Veterans against torture

There have been two interesting interviews on NPR recently concerning U.S. participation in torture. Fresh Air interviewed Adam Fierro, producer of the TV show The Shield — which has recently won the Human Rights First Award for Excellence in Television for portraying torture “in a nuanced, realistic fashion” — and human rights activist David Danzig. But the most interesting part of the interview was the discussion with intelligence expert Col. Stuart Herrington, a former military interrogator.

Herrington talks about the alarming way in which interrogators working for the U.S. military and the CIA seem to have absorbed fictional depictions of torture as if they were proof of its efficacy (and perhaps its moral acceptability).
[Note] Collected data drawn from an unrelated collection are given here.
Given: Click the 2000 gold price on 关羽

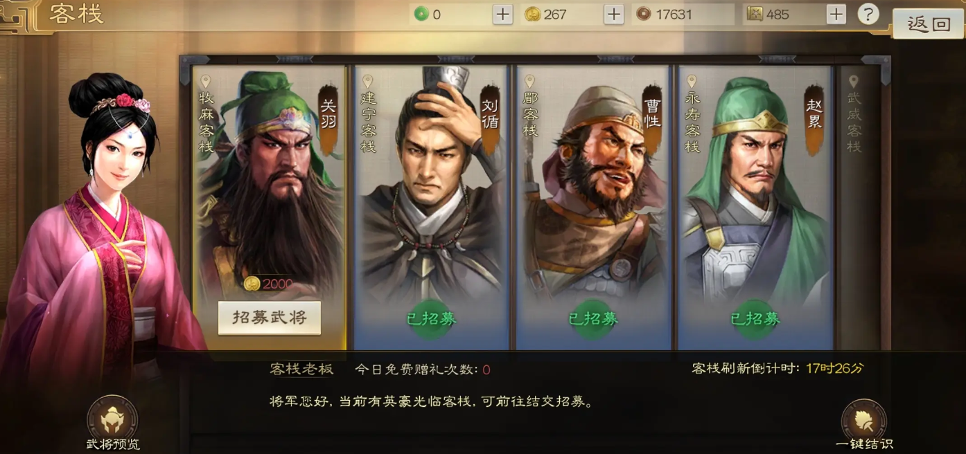Looking at the screenshot, I should point(269,284).
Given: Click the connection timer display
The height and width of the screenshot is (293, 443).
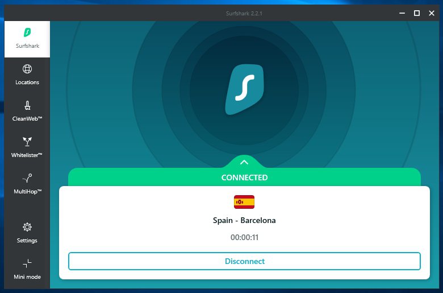Looking at the screenshot, I should click(x=244, y=237).
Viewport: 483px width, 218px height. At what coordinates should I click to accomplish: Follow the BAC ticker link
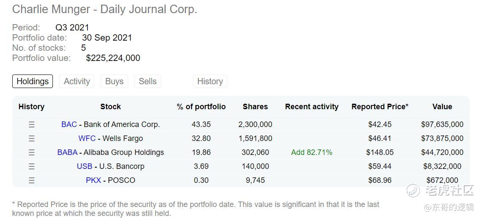coord(69,124)
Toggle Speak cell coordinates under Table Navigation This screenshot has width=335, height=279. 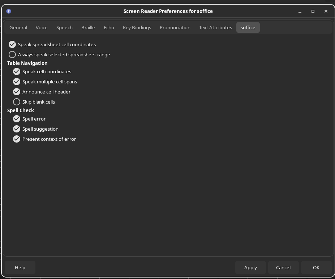(17, 71)
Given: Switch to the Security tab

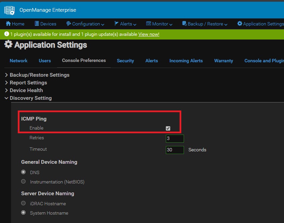Looking at the screenshot, I should [x=125, y=61].
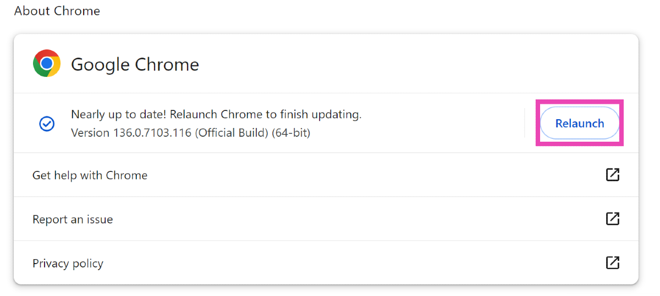Click the blue update status checkmark icon
The height and width of the screenshot is (296, 660).
[x=47, y=124]
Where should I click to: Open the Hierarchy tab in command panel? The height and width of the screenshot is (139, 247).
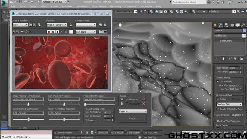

Herrington worked as an interrogator in Vietnam, Panama, and Iraq during the first gulf war. He points out that in his more than 30 years of experience, he has never once encountered the so-called “ticking bomb” scenario that is so often cited as a rationale for torturing prisoners. That’s the old “what if a prisoner knows something that could save lives if acted upon quickly” situation that you hear grown people discussing as if it happened all the time. It does happen all the time — on TV.
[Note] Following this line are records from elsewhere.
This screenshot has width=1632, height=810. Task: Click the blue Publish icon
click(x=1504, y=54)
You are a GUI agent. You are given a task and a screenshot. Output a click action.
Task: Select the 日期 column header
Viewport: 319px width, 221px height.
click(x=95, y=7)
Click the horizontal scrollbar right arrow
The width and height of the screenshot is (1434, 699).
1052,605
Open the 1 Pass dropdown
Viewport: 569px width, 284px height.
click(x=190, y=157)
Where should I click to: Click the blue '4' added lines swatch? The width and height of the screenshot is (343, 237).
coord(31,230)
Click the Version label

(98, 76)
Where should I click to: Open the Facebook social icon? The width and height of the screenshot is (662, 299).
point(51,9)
Aside from the fact that such “ticking bomb” situations almost never happen in real life, the idea that torturing someone will cause them to provide the information is another myth perpetuated by television and movies. That’s what the award was created for — to counter these TV myths. Herrington was interviewed about the same subject by the Washington Post (two years ago — sigh):

Aside from its immorality and its illegality, says Herrington, torture is simply “not a good way to get information.” In his experience, nine out of 10 people can be persuaded to talk with no “stress methods” at all, let alone cruel and unusual ones.

I’m not sure that an award like this will make much of an impact, but I recommend listening to this thoughtful and interesting interview.

In a related but very different interview, Steve Inskeep interviewed Robert Grenier, former head of the CIA counter-terrorism center, about the film Rendition, which depicts the story of an innocent man kidnapped and sent abroad to be tortured. Inskeep points out that in trying to pin the administration down about their claims that they don’t torture, “people talk coninuously past one another, because they have different, or even hidden, definitions of what they mean”. As in almost every pronouncement from people involved in these activities, Grenier implies that the U.S. doesn’t torture, then refuses to specify the rules of behavior for interrogators. Then he declines to say one way or the other whether prisoners sent to interrogators abroad have been tortured. The man is icy.

(photo: Evan Vucci, AP)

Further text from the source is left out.